A parliamentary committee has recommended that Hindi be used as the primary language of instruction in technical and non-technical higher education institutions, such as IITs, in Hindi-speaking states, and the native language of each region of India. He said he recommended making the use of English optional.
Among the more than 100 recommendations made by the committee in its most recent report are the end of compulsory English language question paper in the recruitment examinations and adequate arrangement for Hindi translation in the orders of the high courts in Hindi-speaking states.
Earlier in this month, In its 11th report presented to President Droupadi Murmu, the Committee of Parliament on Official Language, headed by Union Home Minister Amit Shah, recommended that local languages should be given preference over English in all states.
The committee has drafted the recommendations as per the new National Education Policy (NEP) which suggested that the medium of instruction should either be official or regional languages. The committee has recommended that Hindi should be given a respectable place in ‘A’ category states and it should be used 100 percent.

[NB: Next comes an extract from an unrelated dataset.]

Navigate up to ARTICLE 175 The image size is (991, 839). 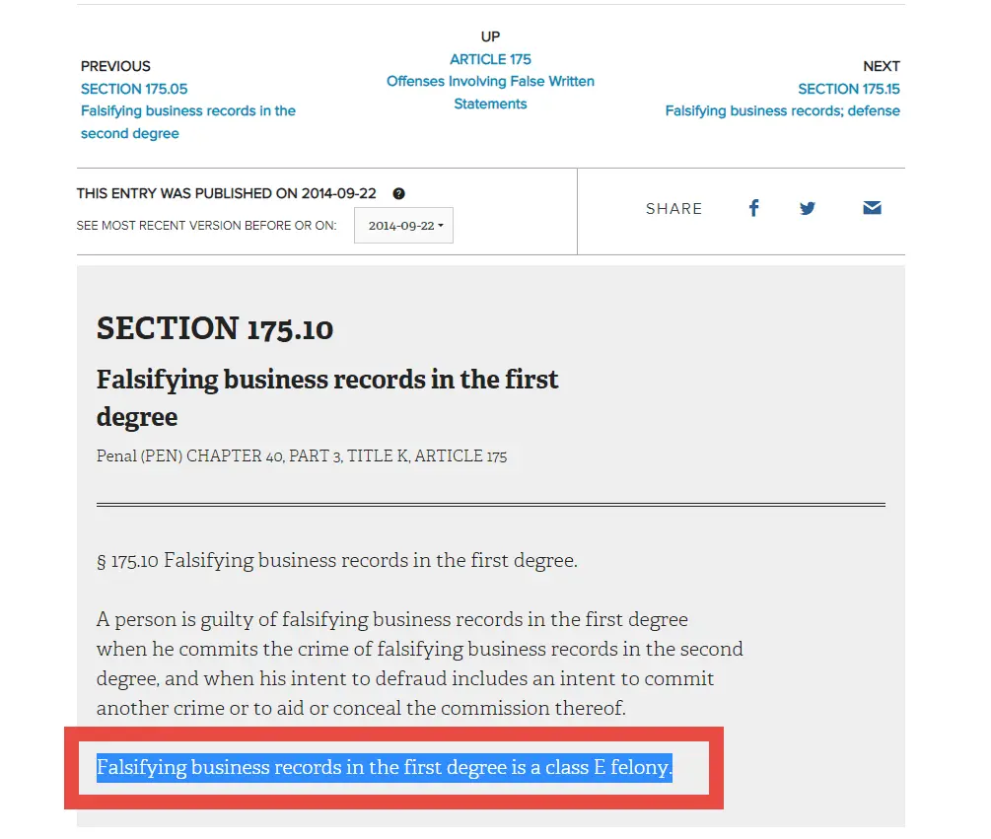click(x=490, y=59)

Further the panel recommended, The medium of instruction in IITs, central universities and Kendriya Vidyalayas in Hindi-speaking states should be Hindi and in other parts of India their respective local language. All states and Union territories are divided in three groups on the basis of progressive usage of Hindi.
Category ‘A’ consists of Uttar Pradesh, Bihar, Madhya Pradesh, Chhattisgarh, Uttarakhand, Jharkhand, Haryana, Himachal Pradesh, Rajasthan, Delhi and Andaman and Nicobar Islands whereas, Gujarat, Maharashtra, Punjab, and the Union territories of Chandigarh, Daman and Diu and Dadra and Nagar Haveli are in category ‘B’; and the rest of India is categorised as ‘C’.
The panel also highlighted that officers and employees in the central government who deliberately don’t work in Hindi in Hindi-speaking states should be warned and if they don’t perform despite warning, it should be reflected in their Annual Performance Assessment Report (APAR).